-- DATASET RECORDS follows --

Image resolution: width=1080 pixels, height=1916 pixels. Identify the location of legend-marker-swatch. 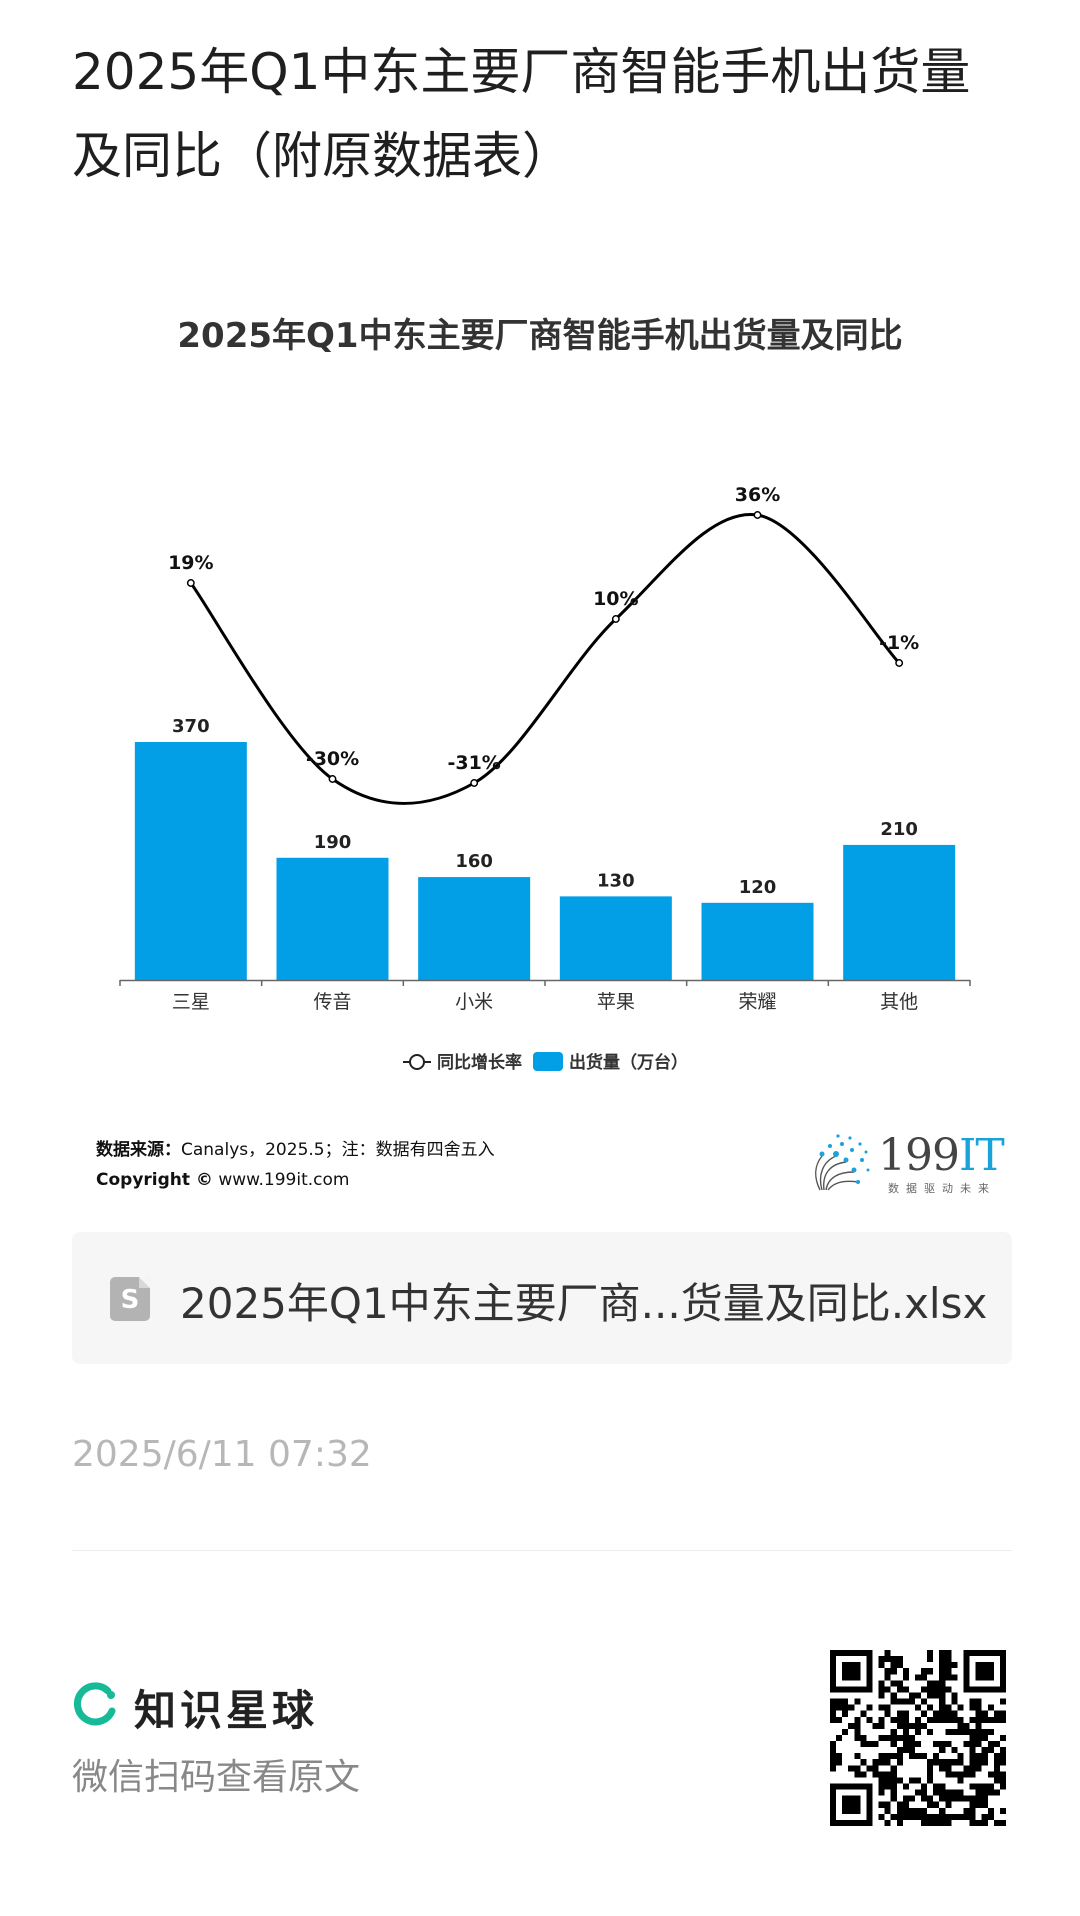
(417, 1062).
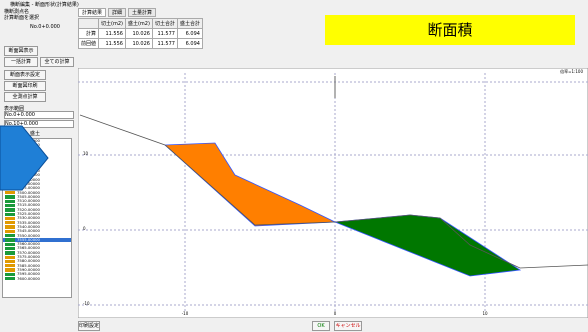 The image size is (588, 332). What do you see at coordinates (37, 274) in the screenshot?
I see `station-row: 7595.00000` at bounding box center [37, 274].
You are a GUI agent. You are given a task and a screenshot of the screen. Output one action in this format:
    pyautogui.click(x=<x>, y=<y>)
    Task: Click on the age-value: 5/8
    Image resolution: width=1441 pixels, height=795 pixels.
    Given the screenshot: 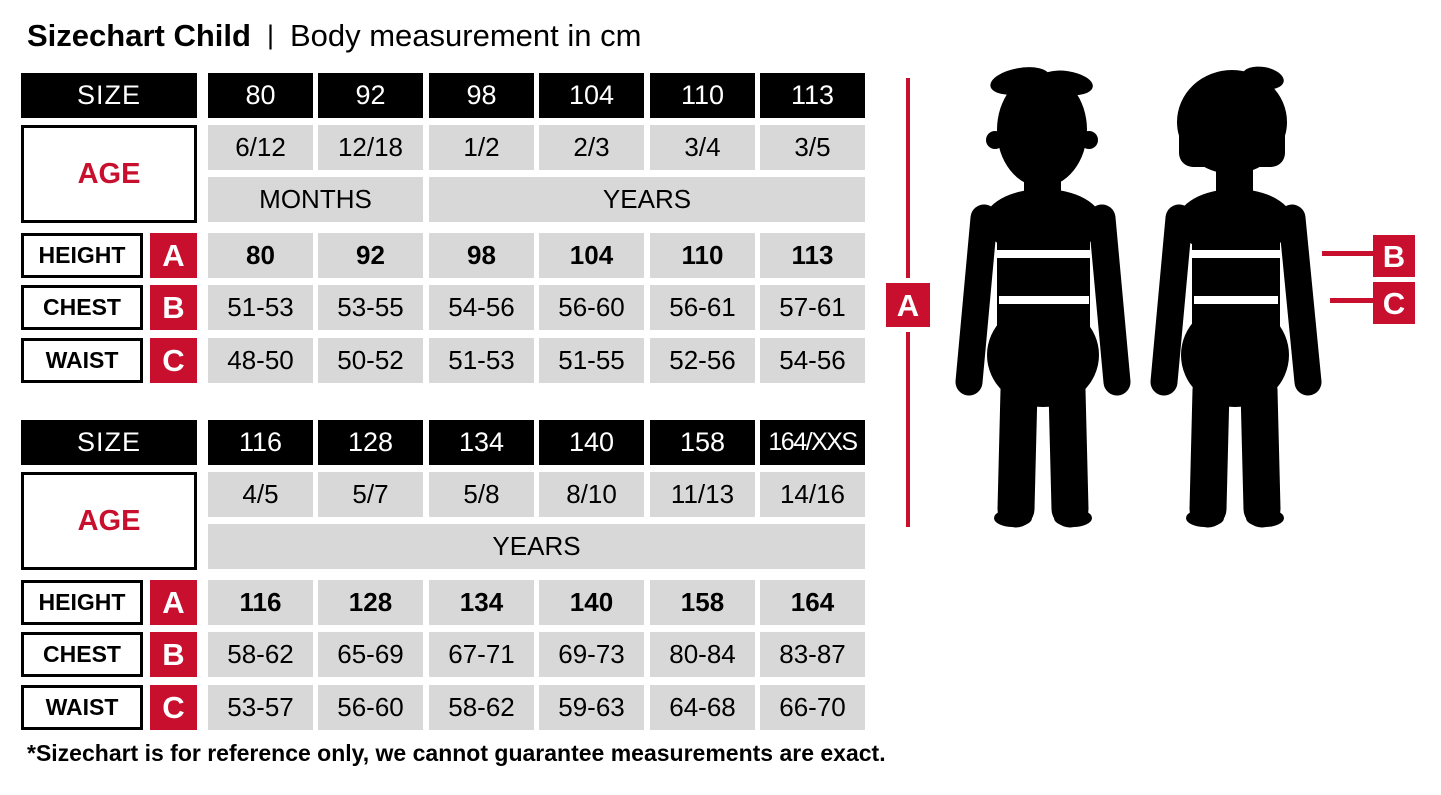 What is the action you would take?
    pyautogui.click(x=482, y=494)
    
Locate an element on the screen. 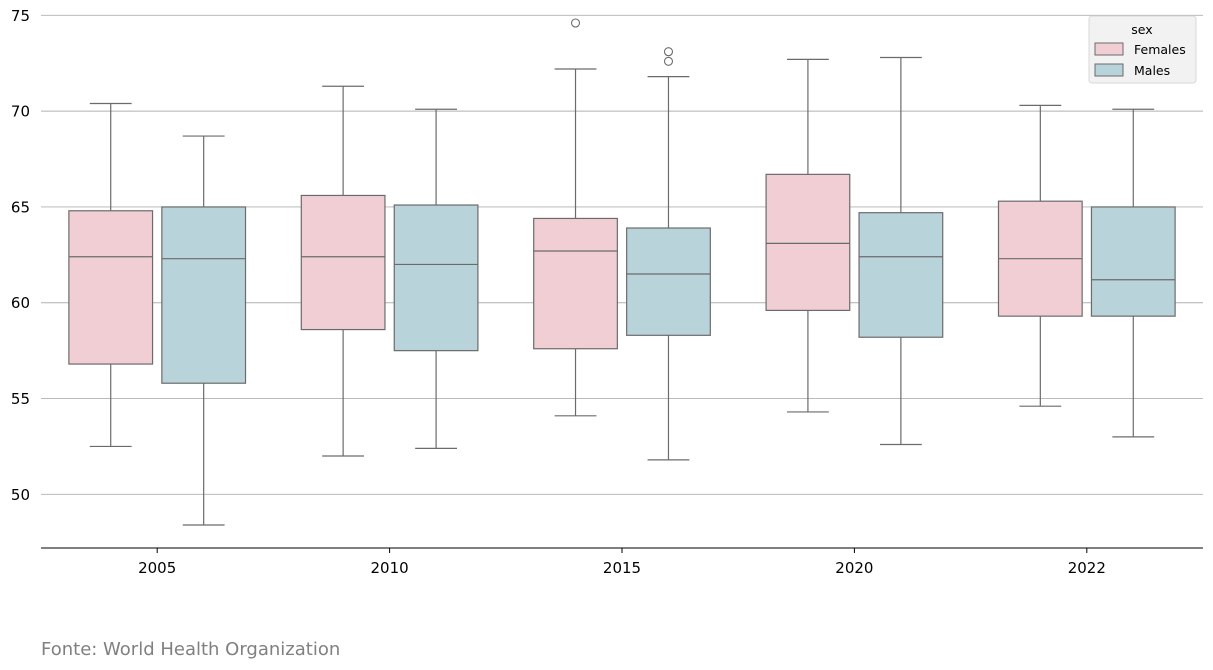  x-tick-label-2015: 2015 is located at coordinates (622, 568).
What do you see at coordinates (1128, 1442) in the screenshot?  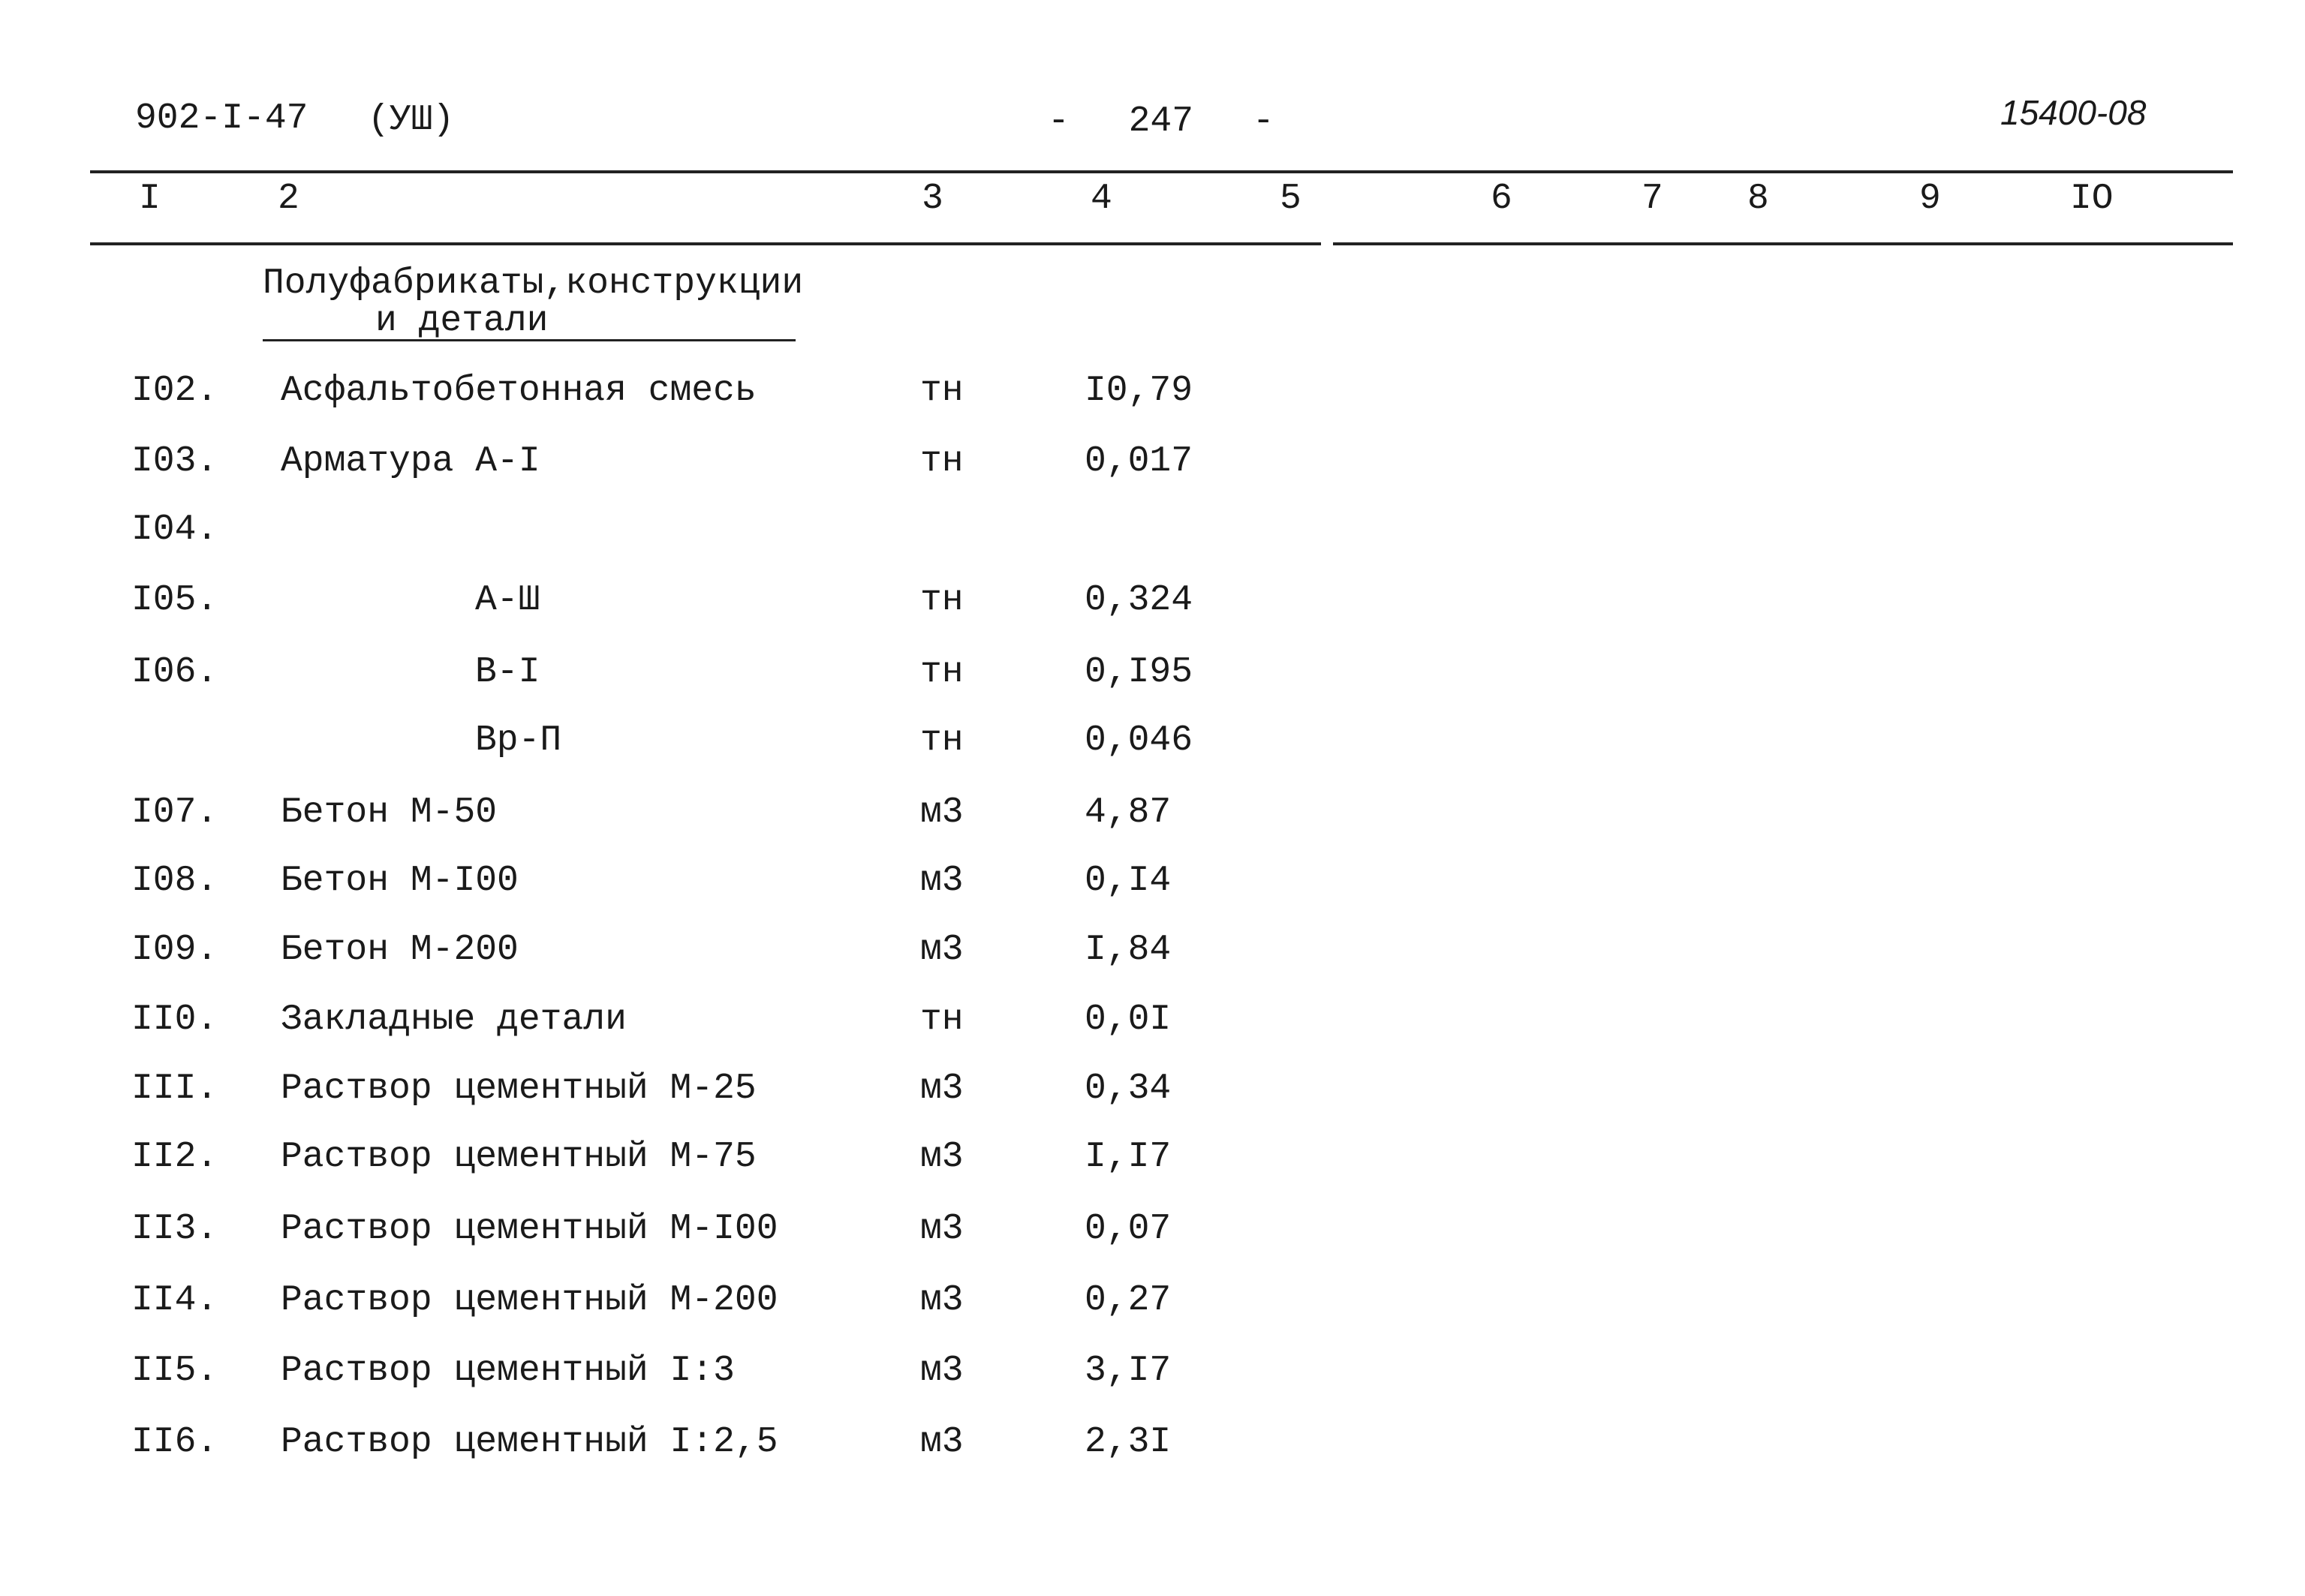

-- DATASET RECORDS concluded --

• [WHAT YOU ARE ASKED TO DO] Put every line of the material from its first line through the line containing "center [37, 274].", inclusive, into a JSON list of strings, one string per line, with blank lines omitted. Leave the pictures out.

• [YOUR RESPONSE]
[
  "Image resolution: width=1080 pixels, height=1916 pixels. Identify the location of legend-marker-swatch. ",
  "(417, 1062).",
  " The image size is (588, 332). What do you see at coordinates (37, 274) in the screenshot?",
  "I see `station-row: 7595.00000` at bounding box center [37, 274]."
]